*PROBLEM DETAILS*
Copy the following data word for word, with every line unchanged.

*ENTRIES PROVIDED*
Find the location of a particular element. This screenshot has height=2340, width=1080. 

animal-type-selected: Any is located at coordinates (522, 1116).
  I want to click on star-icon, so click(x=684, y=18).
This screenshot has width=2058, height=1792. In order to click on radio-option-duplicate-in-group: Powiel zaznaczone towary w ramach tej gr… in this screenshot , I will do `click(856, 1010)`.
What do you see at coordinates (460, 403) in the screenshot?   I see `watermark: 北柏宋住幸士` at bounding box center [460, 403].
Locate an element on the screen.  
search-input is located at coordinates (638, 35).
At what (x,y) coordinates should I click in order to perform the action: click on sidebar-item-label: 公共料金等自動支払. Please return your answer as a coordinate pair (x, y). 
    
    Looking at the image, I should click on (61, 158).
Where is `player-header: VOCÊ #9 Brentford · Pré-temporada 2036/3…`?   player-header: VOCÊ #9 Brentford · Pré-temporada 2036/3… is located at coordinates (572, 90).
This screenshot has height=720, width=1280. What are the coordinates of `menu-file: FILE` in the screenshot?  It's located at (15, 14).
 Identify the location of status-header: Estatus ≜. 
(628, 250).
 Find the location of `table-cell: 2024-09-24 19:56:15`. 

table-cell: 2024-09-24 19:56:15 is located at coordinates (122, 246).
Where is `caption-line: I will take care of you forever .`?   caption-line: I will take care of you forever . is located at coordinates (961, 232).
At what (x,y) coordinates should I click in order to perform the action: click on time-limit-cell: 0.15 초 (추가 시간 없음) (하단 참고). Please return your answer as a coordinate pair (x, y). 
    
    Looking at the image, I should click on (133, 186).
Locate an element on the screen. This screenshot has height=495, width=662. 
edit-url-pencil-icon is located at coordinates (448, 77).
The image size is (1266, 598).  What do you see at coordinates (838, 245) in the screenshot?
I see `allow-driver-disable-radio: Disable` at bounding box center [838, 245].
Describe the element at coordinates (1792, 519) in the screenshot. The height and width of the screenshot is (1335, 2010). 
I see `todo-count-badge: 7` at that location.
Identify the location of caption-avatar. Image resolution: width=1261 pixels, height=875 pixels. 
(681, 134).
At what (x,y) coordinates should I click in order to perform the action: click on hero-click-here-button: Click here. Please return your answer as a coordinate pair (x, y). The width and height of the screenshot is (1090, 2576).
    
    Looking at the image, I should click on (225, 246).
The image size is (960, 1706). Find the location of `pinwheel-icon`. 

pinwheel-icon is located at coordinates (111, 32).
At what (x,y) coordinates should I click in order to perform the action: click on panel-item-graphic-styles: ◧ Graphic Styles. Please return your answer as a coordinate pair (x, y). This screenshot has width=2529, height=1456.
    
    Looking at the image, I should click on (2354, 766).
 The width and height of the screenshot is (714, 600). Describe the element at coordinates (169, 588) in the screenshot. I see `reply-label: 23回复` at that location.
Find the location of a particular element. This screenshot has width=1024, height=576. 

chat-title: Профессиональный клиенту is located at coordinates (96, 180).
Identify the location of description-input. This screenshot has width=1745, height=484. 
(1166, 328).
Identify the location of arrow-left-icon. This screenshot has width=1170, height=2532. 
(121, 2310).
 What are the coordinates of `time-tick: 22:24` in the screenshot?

*SOLUTION TO THIS EXERCISE*
Find the location of a particular element. This screenshot has height=2340, width=1080. 

animal-type-selected: Any is located at coordinates (522, 1116).
  I want to click on star-icon, so click(x=684, y=18).
This screenshot has width=2058, height=1792. In order to click on radio-option-duplicate-in-group: Powiel zaznaczone towary w ramach tej gr… in this screenshot , I will do `click(856, 1010)`.
What do you see at coordinates (460, 403) in the screenshot?   I see `watermark: 北柏宋住幸士` at bounding box center [460, 403].
Locate an element on the screen.  
search-input is located at coordinates (638, 35).
At what (x,y) coordinates should I click in order to perform the action: click on sidebar-item-label: 公共料金等自動支払. Please return your answer as a coordinate pair (x, y). 
    
    Looking at the image, I should click on (61, 158).
Where is `player-header: VOCÊ #9 Brentford · Pré-temporada 2036/3…`?   player-header: VOCÊ #9 Brentford · Pré-temporada 2036/3… is located at coordinates (572, 90).
This screenshot has height=720, width=1280. What are the coordinates of `menu-file: FILE` in the screenshot?  It's located at (15, 14).
 Identify the location of status-header: Estatus ≜. 
(628, 250).
 Find the location of `table-cell: 2024-09-24 19:56:15`. 

table-cell: 2024-09-24 19:56:15 is located at coordinates (122, 246).
Where is `caption-line: I will take care of you forever .`?   caption-line: I will take care of you forever . is located at coordinates (961, 232).
At what (x,y) coordinates should I click in order to perform the action: click on time-limit-cell: 0.15 초 (추가 시간 없음) (하단 참고). Please return your answer as a coordinate pair (x, y). 
    
    Looking at the image, I should click on (133, 186).
Locate an element on the screen. This screenshot has height=495, width=662. 
edit-url-pencil-icon is located at coordinates (448, 77).
The image size is (1266, 598).  What do you see at coordinates (838, 245) in the screenshot?
I see `allow-driver-disable-radio: Disable` at bounding box center [838, 245].
Describe the element at coordinates (1792, 519) in the screenshot. The height and width of the screenshot is (1335, 2010). 
I see `todo-count-badge: 7` at that location.
Identify the location of caption-avatar. Image resolution: width=1261 pixels, height=875 pixels. 
(681, 134).
At what (x,y) coordinates should I click in order to perform the action: click on hero-click-here-button: Click here. Please return your answer as a coordinate pair (x, y). The width and height of the screenshot is (1090, 2576).
    
    Looking at the image, I should click on (225, 246).
The image size is (960, 1706). Find the location of `pinwheel-icon`. 

pinwheel-icon is located at coordinates (111, 32).
At what (x,y) coordinates should I click in order to perform the action: click on panel-item-graphic-styles: ◧ Graphic Styles. Please return your answer as a coordinate pair (x, y). This screenshot has width=2529, height=1456.
    
    Looking at the image, I should click on (2354, 766).
 The width and height of the screenshot is (714, 600). Describe the element at coordinates (169, 588) in the screenshot. I see `reply-label: 23回复` at that location.
Find the location of a particular element. This screenshot has width=1024, height=576. 

chat-title: Профессиональный клиенту is located at coordinates (96, 180).
Identify the location of description-input. This screenshot has width=1745, height=484. 
(1166, 328).
Identify the location of arrow-left-icon. This screenshot has width=1170, height=2532. 
(121, 2310).
 What are the coordinates of `time-tick: 22:24` in the screenshot?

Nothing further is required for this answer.